EXERCISE DATA:
★ ★ ★ ★

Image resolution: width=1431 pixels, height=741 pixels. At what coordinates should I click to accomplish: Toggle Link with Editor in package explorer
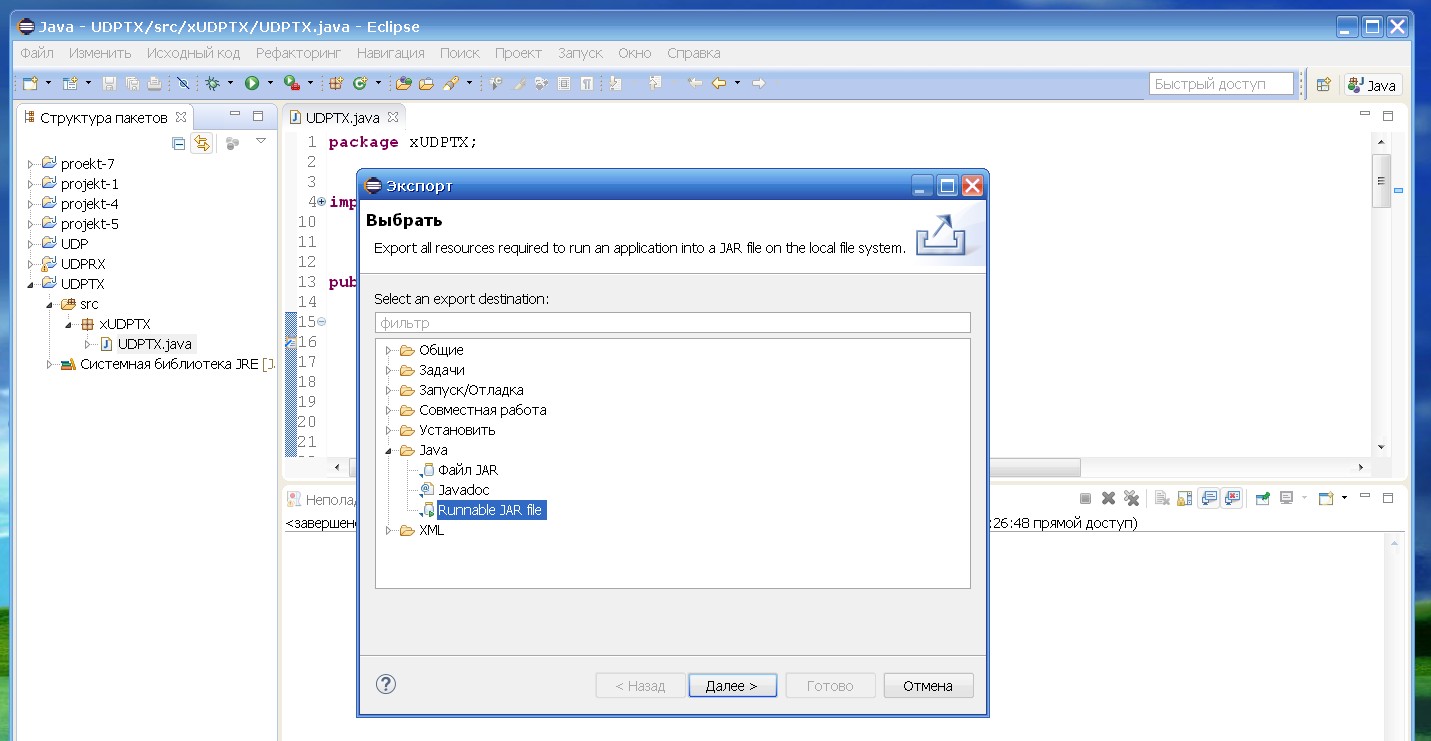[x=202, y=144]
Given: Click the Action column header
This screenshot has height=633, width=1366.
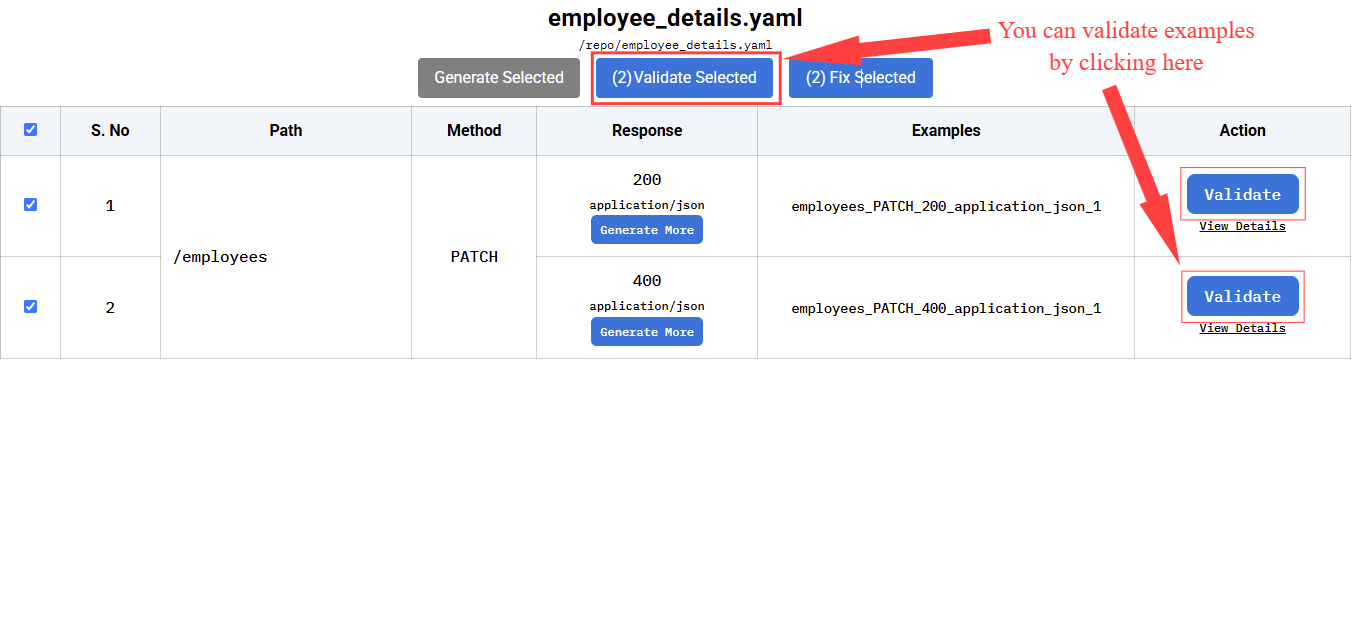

★ ★ ★ ★

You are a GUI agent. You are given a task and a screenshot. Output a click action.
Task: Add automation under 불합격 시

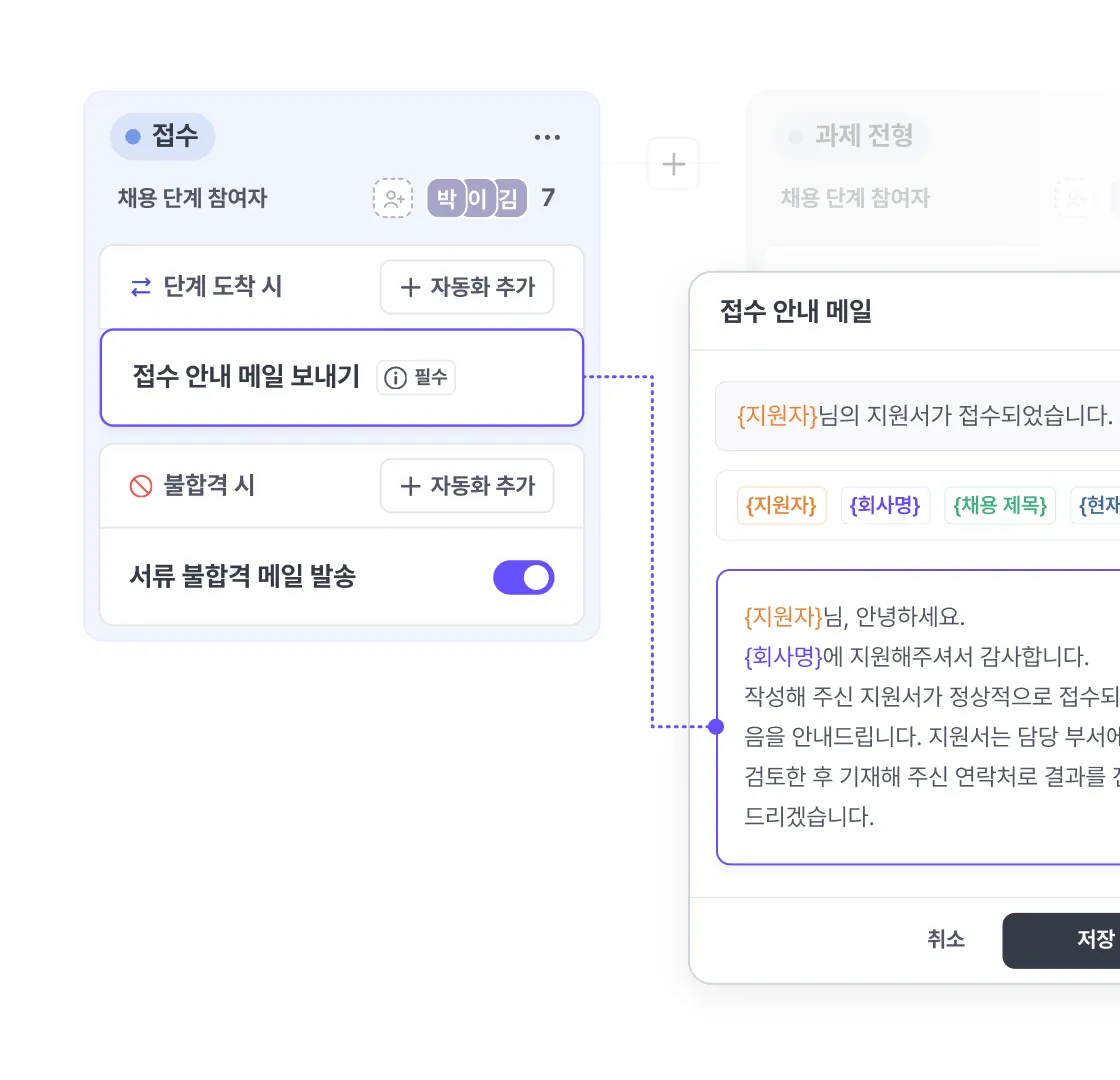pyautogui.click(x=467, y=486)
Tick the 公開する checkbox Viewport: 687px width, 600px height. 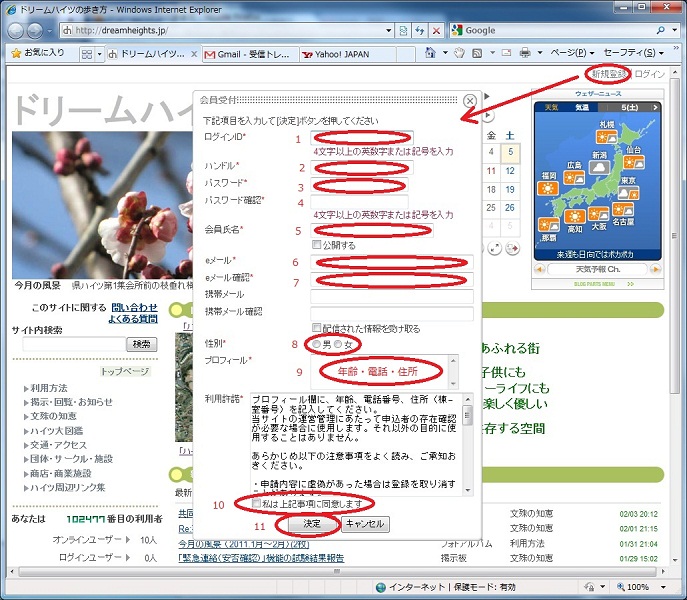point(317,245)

★ ★ ★ ★

TASK TO COMPLETE: What you write out is the stretch of entries from the line containing "Image resolution: width=1431" to the line containing "This screenshot has height=633, width=1366.", word for word, with both end lines and no pictures.

EXERCISE OUTPUT:
Image resolution: width=1431 pixels, height=741 pixels. At what coordinates should I click to accomplish: Toggle Link with Editor in package explorer
[x=202, y=144]
Given: Click the Action column header
This screenshot has height=633, width=1366.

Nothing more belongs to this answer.